El tipejo cumplió su amenaza y difundió el video íntimo entre sus compañeros de trabajo. Esto, según el artículo 199.7 del Código Penal, es un delito castigado con una pena de prisión de 3 meses a un año o una multa de 6 a 12 meses.

Y ya sería bastante grave si se hubiera quedado ahí, pero fue más allá, mucho más allá. El vídeo íntimo rápidamente se hizo viral entre la plantilla. Y empezaron los corrillos, los cuchicheos, gente subiendo a su departamento a ver quien era la protagonista del video de los cojones. O sea, ¿qué tenéis en la puta cabeza? La vergüenza, la humillación, las «bromas», la diversión sádica…

Verónica, que así se llamaba la víctima, acompañada del representante sindical de CC.OO. fue a quejarse a recursos humanos de lo que estaba sucediendo. Y la respuesta de la empresa fue desentenderse: decir que era un tema personal y no laboral. Un caso de acoso sexual en la empresa, con un trabajador amenazando y extorsionando a una compañera, además del moobing del resto, no fue considerado «un tema laboral sino personal». Con dos cojones.

Esta mujer fue llevada al límite por sus propios compañeros. El culpable es la alimaña que lo envió, quien inició la cadena, resentido por no haber podido mojar el churro. Pero quienes lo difundieron y quienes lo utilizaron para reírse y humillar a una compañera, quienes no la apoyaron ni frenaron el acoso, son cómplices. Y la empresa que se lavó las manos, también.

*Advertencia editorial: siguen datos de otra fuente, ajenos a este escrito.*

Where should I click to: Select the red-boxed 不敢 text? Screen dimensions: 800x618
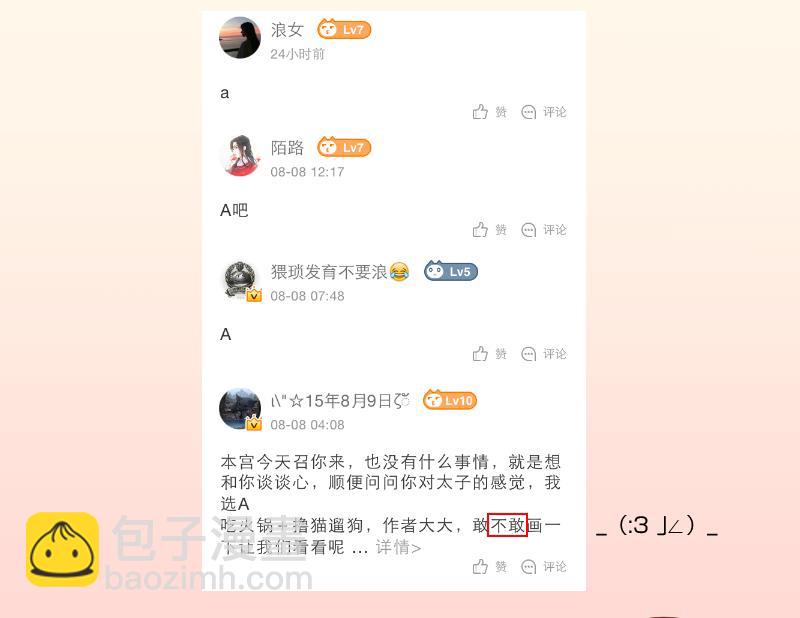pos(508,525)
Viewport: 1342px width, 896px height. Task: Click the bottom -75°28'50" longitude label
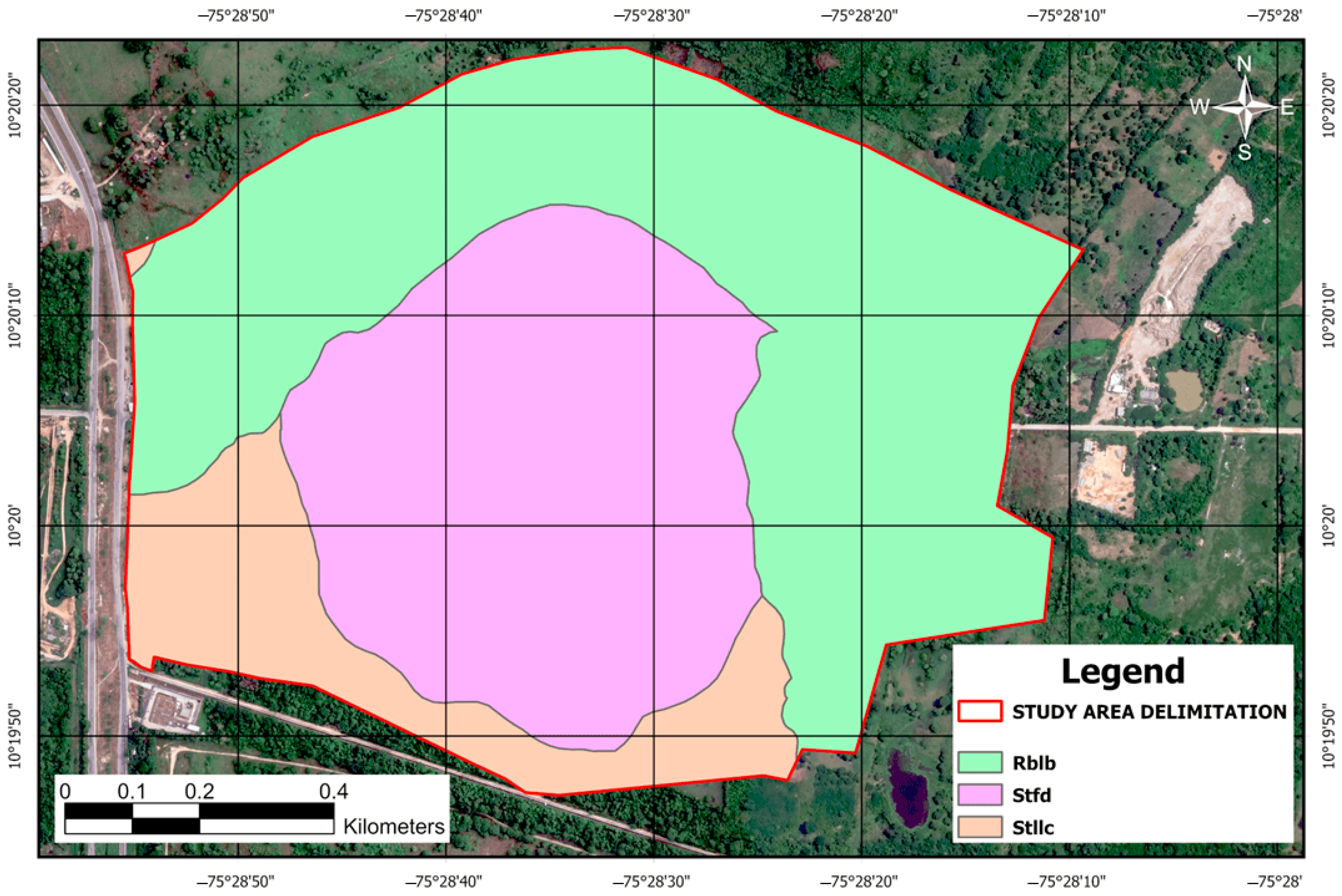[x=236, y=881]
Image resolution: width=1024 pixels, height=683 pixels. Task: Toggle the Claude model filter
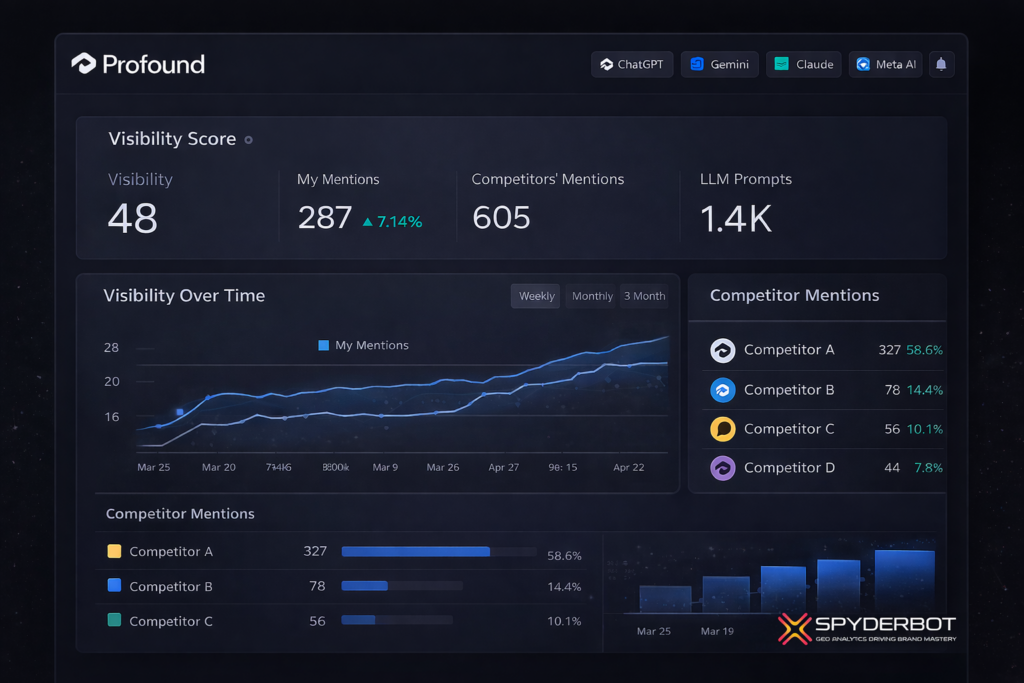[804, 64]
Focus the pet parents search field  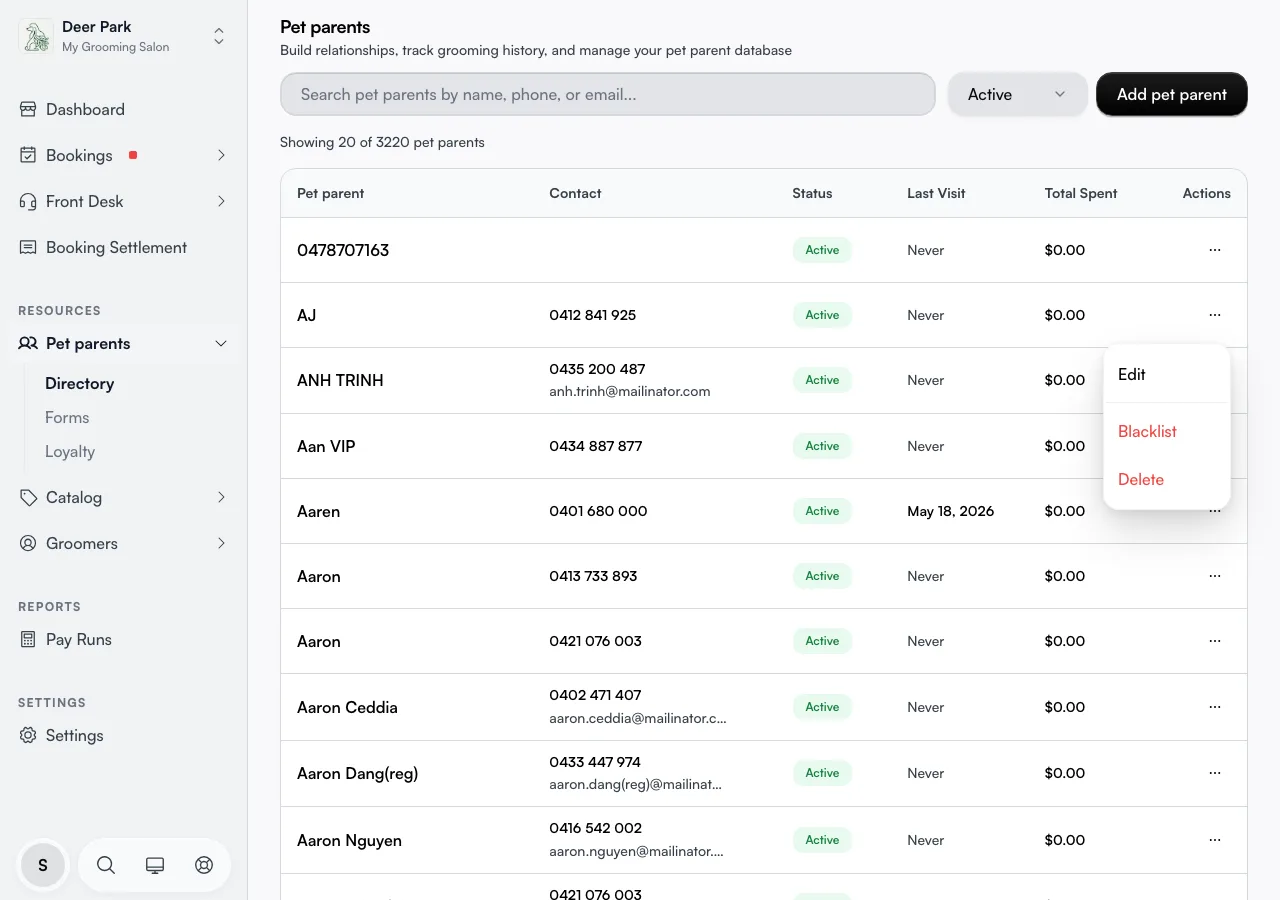608,94
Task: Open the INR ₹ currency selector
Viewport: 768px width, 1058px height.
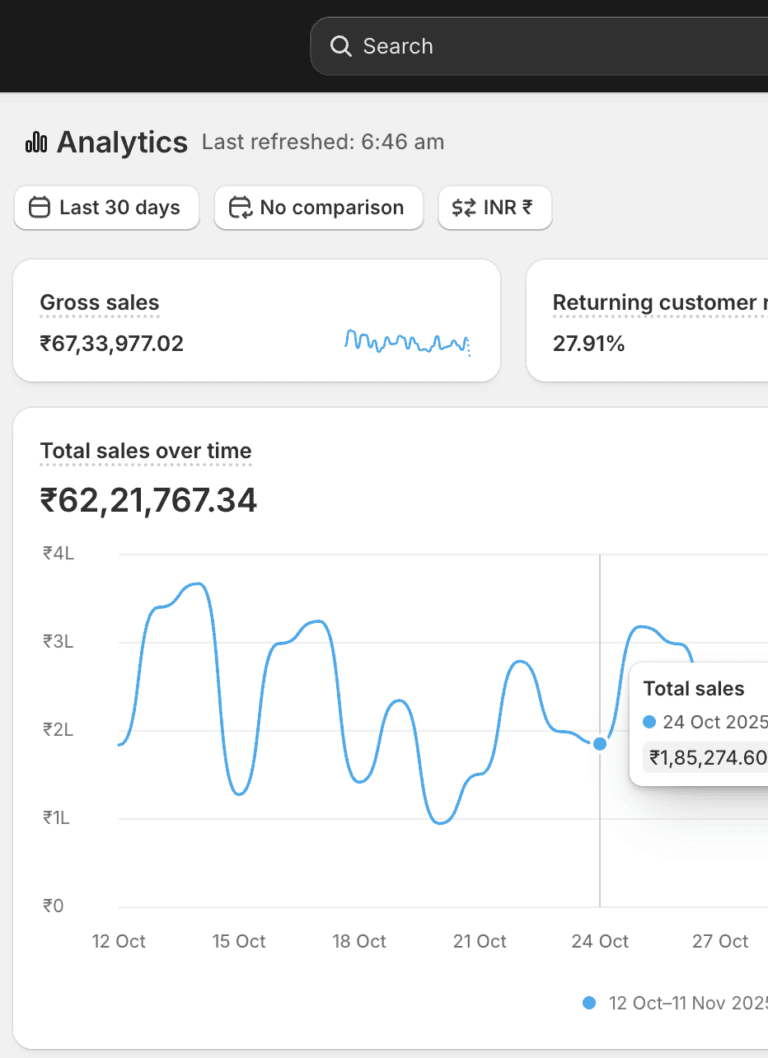Action: 495,208
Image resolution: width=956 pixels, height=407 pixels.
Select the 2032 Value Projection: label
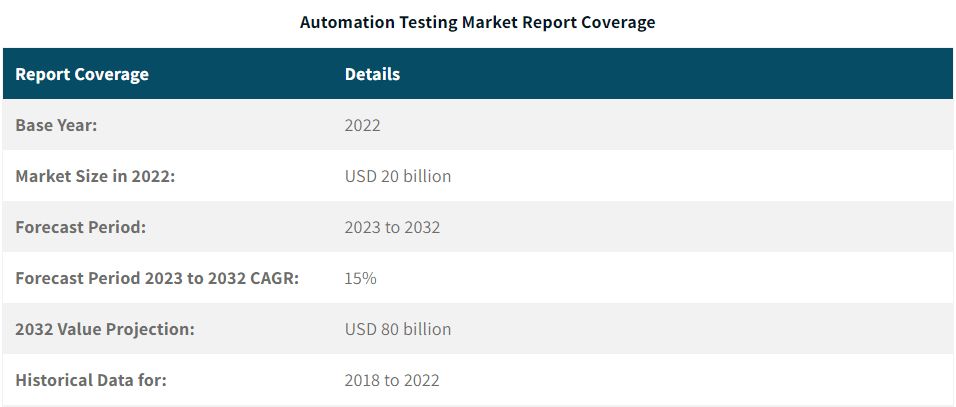(105, 329)
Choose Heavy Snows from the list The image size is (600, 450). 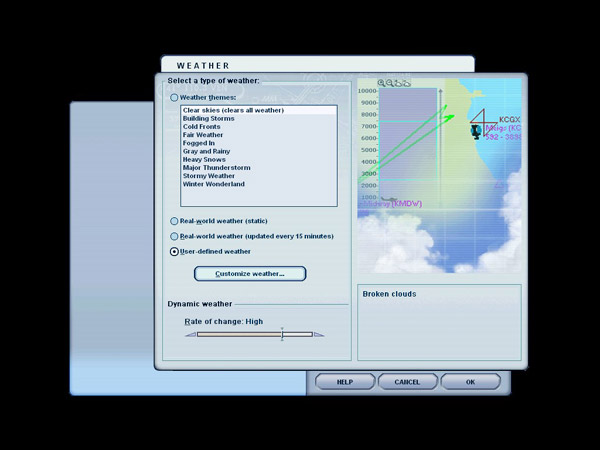coord(205,159)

Esto tiene un nombre, y es inducción al suicidio. Fue tan salvaje la humillación a la que la sometieron entre todos que acabó quitándose la vida por su propia mano, incapaz de soportarlo más.

Se ha hecho mucho hincapié en que estaba casada, que tenía dos hijas y que el video es anterior a su boda. Nada de eso es relevante, salvo que queramos establecer una línea divisoria entre mujeres que se merecen una humillación de este tipo (promiscuas, infieles, etc.) y mujeres que no (esposas y madres fieles). Ninguna mujer se merece algo así. Punto.

También se ha aludido a la falta de precaución de la propia víctima, incluso hay quien dice como Fran Rivera en Espejo Público que los hombres son incapaces de tener un video de este tipo y no mostrarlo. Dejando al margen esa idea de que los hombres son una especie de animalillos sin autocontrol que no comparto para nada, porque mi opinión sobre los hombres está muy por encima de eso, lo cierto es que en las palabras de Fran Rivera podemos apreciar cómo la repercusión social de hacer público un video erótico es muy distinta para hombres y para mujeres. Para ellos es motivo de orgullo, para nosotras de vergüenza. El hombre que enseña fotos o videos íntimos, está traicionando la confianza que la otra persona ha depositado en él. Sin embargo, no recibe de forma generalizada el reproche social de su grupo de iguales (otros hombres), sino todo lo contrario: su estatus social dentro del grupo se eleva con ese acto de traición a una mujer.

Cuando les dices a las mujeres que deben cuidarse de los hombres, no grabar esa clase de vídeos y enviarlos, lo que les estás diciendo es que los hombres no son de fiar. Si yo dijera algo así, me llamaríais misándrica feminazi. Las feministas tenemos bastante más respeto por los hombres: sí creemos que son capaces de controlarse, sí creemos que son capaces de respetar la intimidad compartida con una mujer. Lo que denunciamos no es que sean incapaces de controlarse: denunciamos que no les hace falta, porque existe un sistema social que legitima estos comportamientos.

Si un hombre difunde un video íntimo, quien va a recibir las críticas será ella, quien será culpabilizada por imprudente será ella; si un hombre se pone violento porque la mujer con la que ha tonteado no quiere mantener relaciones con él, quien será criticada por calientapollas será ella, quien será culpabilizada por imprudente será ella; si una mujer es violada, ya sea por un conocido o por un desconocido, quien será criticada por provocar será ella, quien será culpabilizada por imprudente, de nuevo, será ella.

Las feministas no decimos que los hombres no puedan controlarse: decimos que no les hace falta. Y esto es lo que significa que los hombres son violadores en potencia: que, cuando cruzan la línea que atenta contra la libertad sexual de las mujeres, la sociedad nos culpa a nosotras y les absuelve a ellos.